このようなことを実現するため、第2の実施形態において例えば4桁のPINコードにより個人認証が行われる場合、認証処理装置1には、PINコードの各数字とその数字に対応した手指の情報が予め登録されている。
また、認証処理装置1は、バーチャルタッチパネル40を介して認証対象者から4桁の数字が入力されたとき、それら4桁の各数字がそれぞれ何れの手指を用いて入力されたのかを認識可能となされている。そして、認証処理装置1は、入力された各数字及びそれら数字を入力した各手指の情報と、PINコードとして登録されている各数字及びそれら数字に対応して登録されている各手指の情報とを比較し、それらが全て一致した場合にのみ、認証対象者が正規のユーザであると認証する。
図14には、第2の実施形態の場合の情報処理装置10の概略的な構成を示している。図14の示した各構成は、本実施形態の情報処理装置10にて行われる各処理や制御、実際のハードウェア構成をそれぞれ機能ごとに分けた機能ブロックとして表したものである。なお、図14において、前述の図4と同じ機能ブロックには図4と同一の符号を付してそれらの説明は省略する。

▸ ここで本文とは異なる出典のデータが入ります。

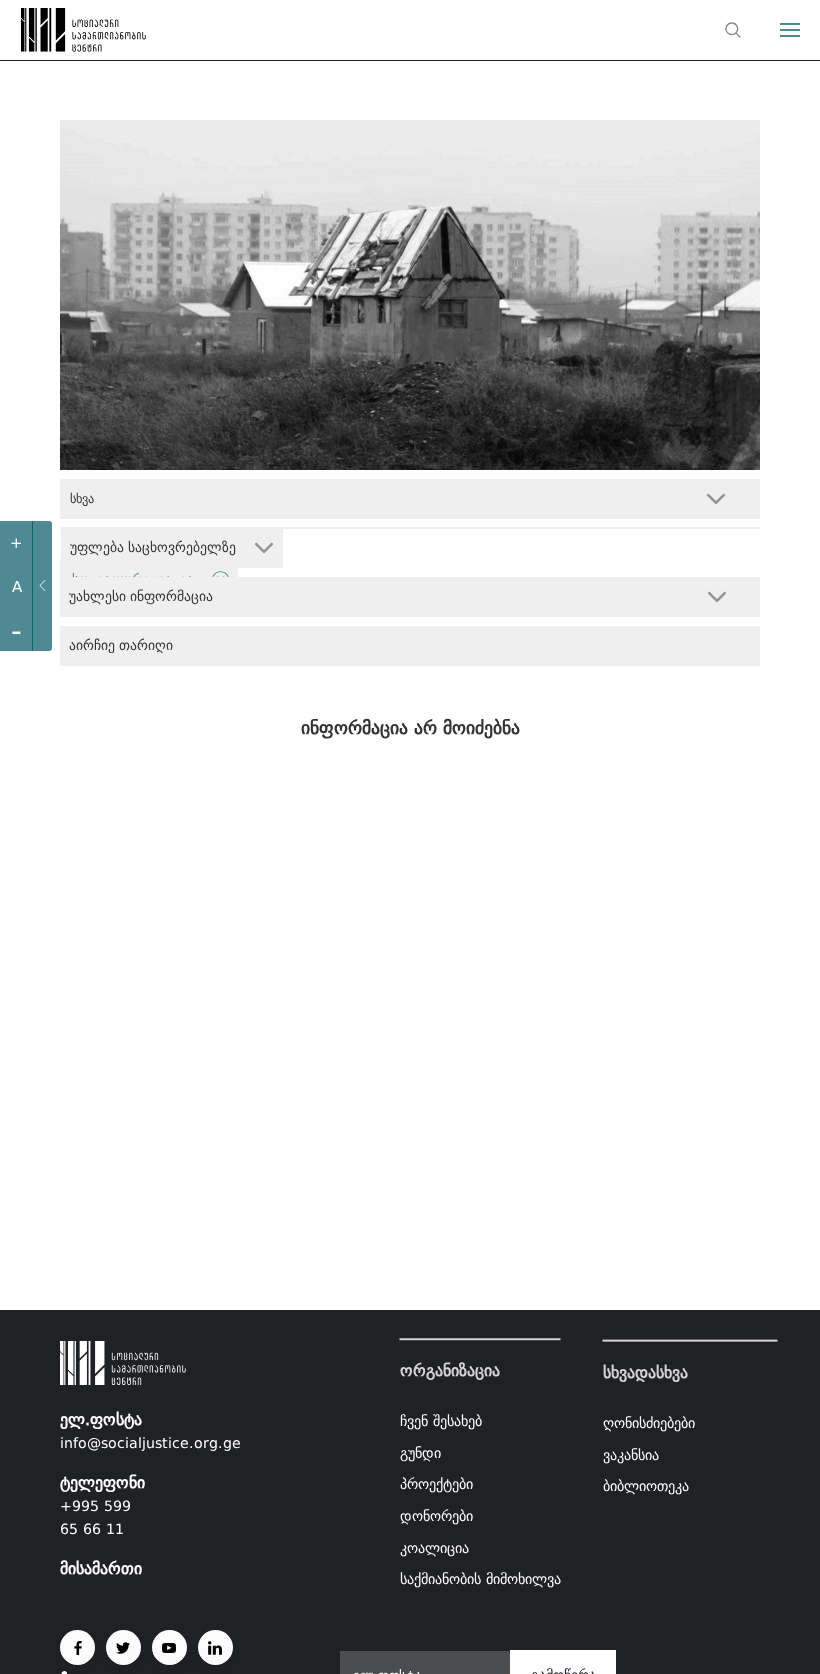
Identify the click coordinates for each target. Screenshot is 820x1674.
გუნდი (420, 1453)
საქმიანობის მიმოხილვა (480, 1579)
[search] (733, 30)
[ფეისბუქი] (77, 1647)
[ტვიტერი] (123, 1647)
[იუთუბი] (169, 1647)
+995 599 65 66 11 (95, 1517)
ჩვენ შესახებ (441, 1421)
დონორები (436, 1516)
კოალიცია (434, 1548)
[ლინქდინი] (215, 1647)
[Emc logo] (52, 35)
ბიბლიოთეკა (646, 1486)
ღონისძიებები (649, 1423)
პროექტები (436, 1485)
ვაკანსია (631, 1454)
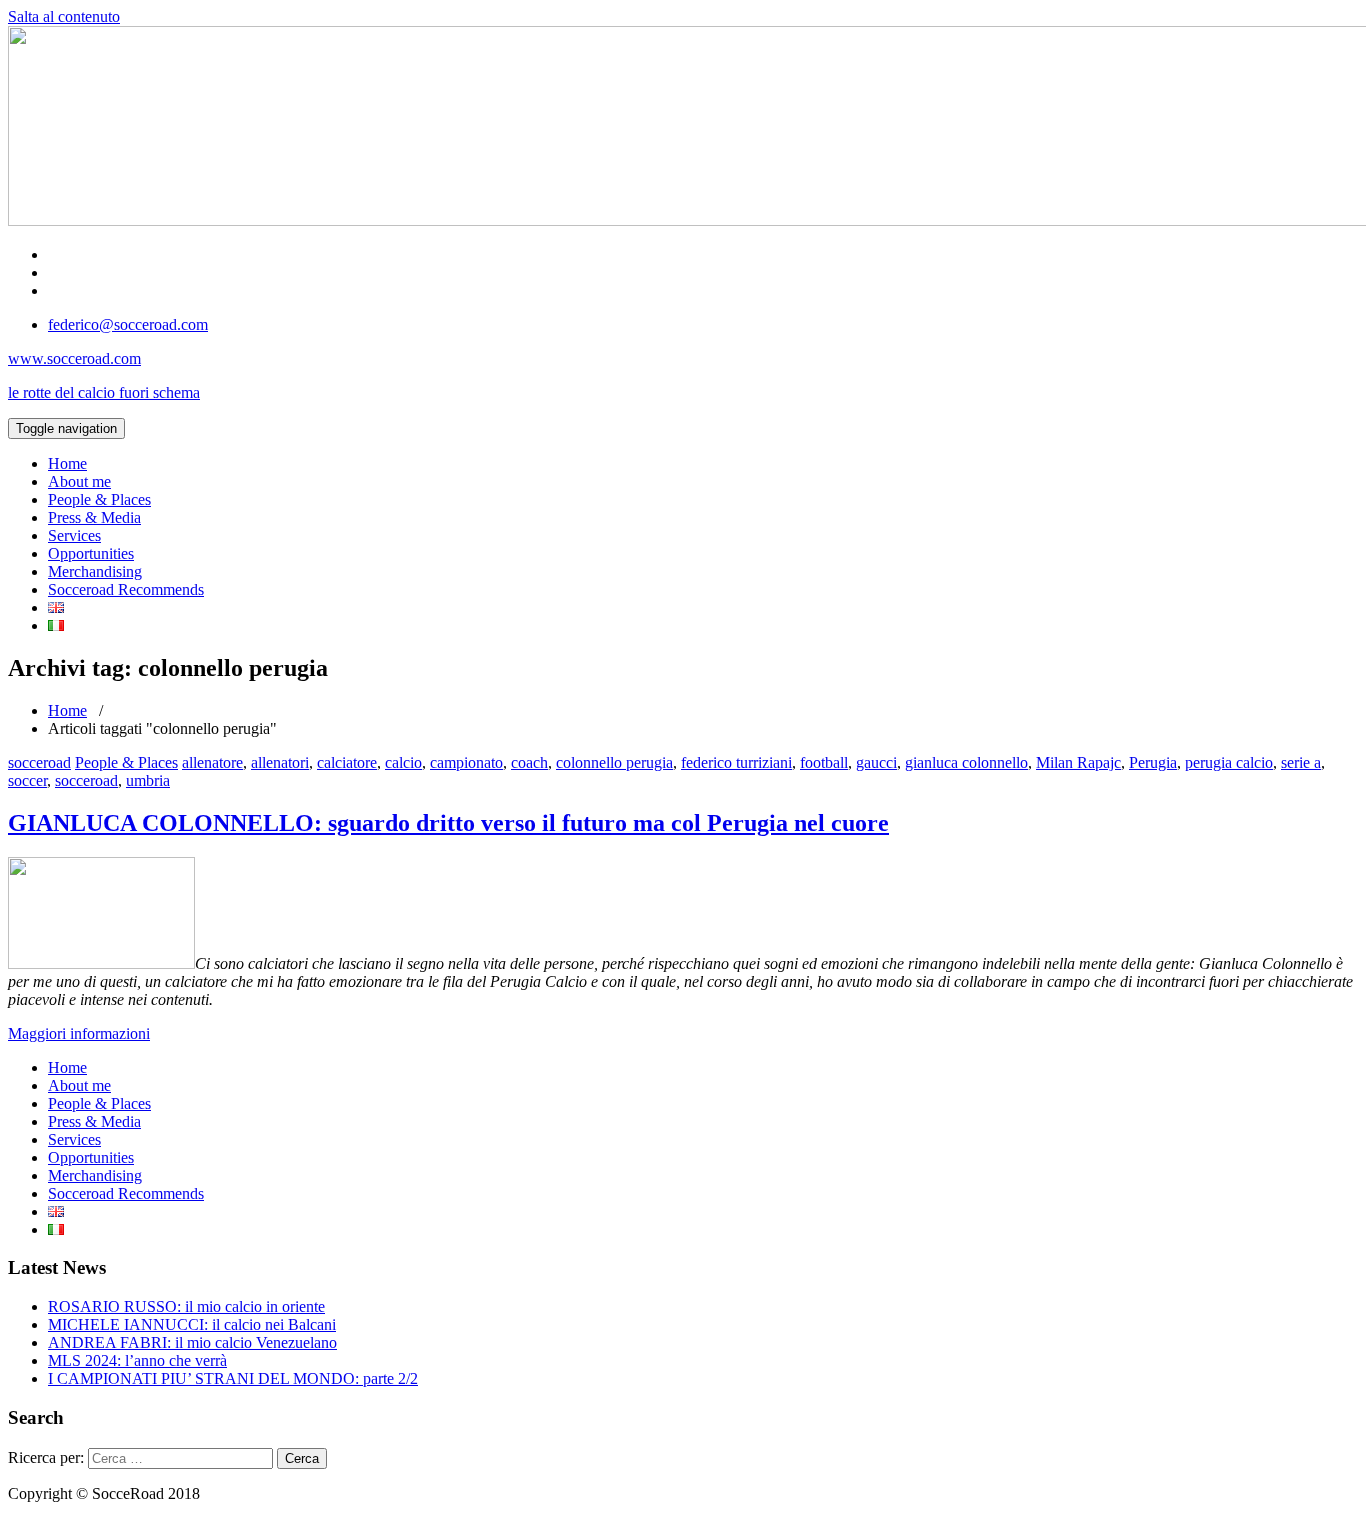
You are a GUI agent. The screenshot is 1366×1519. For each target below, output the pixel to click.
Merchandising (95, 571)
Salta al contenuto (64, 16)
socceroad (39, 762)
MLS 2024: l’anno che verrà (137, 1360)
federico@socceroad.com (128, 324)
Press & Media (94, 517)
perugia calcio (1229, 762)
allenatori (280, 762)
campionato (466, 762)
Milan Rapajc (1078, 762)
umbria (148, 780)
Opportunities (91, 553)
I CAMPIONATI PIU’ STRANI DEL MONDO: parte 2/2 (233, 1378)
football (824, 762)
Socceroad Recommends (126, 589)
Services (74, 535)
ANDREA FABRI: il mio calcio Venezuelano (192, 1342)
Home (67, 463)
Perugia (1153, 762)
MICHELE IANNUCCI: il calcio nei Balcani (192, 1324)
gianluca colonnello (966, 762)
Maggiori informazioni (79, 1033)
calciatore (347, 762)
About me (79, 481)
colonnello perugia (614, 762)
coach (529, 762)
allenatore (212, 762)
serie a (1301, 762)
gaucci (876, 762)
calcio (403, 762)
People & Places (99, 499)
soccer (27, 780)
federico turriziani (736, 762)
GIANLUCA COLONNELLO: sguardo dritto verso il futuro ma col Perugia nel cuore (448, 823)
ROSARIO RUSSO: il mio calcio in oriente (186, 1306)
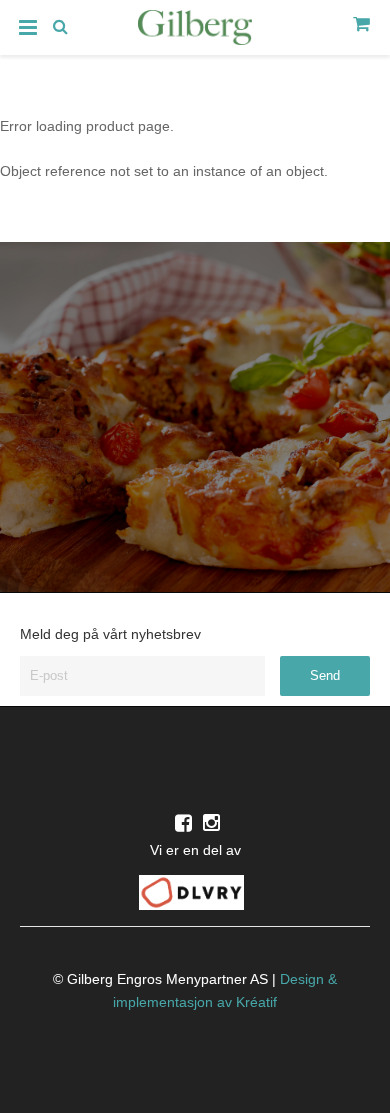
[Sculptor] (195, 31)
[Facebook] (183, 823)
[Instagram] (211, 823)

すなわち、第2の実施形態の情報処理装置10は、第1の実施形態の情報処理装置10とは異なる機能として、検出対象物の三次元座標を解析することにより、前記検出対象物が認証対象者の手30である場合に手30の各手指部位を個別に識別し、前記識別した手指部位の座標が前記仮想二次元平面内で前記仮想座標に対応している状態で、前記三次元空間内において前記識別した手指部位による所定の動きを検出したとき、前記識別した部位により前記選択対象画像が選ばれたと判断する解析手段と、前記個別に識別した手指部位によって順に選ばれた複数の選択対象画像に対応した複数の数字の配列と、前記選択対象画像を順に選んだ手指部位の識別情報と、予め登録されている認証コードの数字の配列と、前記認証コードの各数字に対応して予め登録されている手指部位の識別情報との一致判定により、前記認証対象者の認証判定を行う認証判定手段としての各機能を実現する装置の一例である。
図15には、第2の実施形態においてPINコードを用いた個人認証が行われる際の情報処理装置10の処理及び制御の流れをフローチャートにより示している。以下、図14の各構成の動作及び処理と制御について、図15のフローチャートを参照しながら説明する。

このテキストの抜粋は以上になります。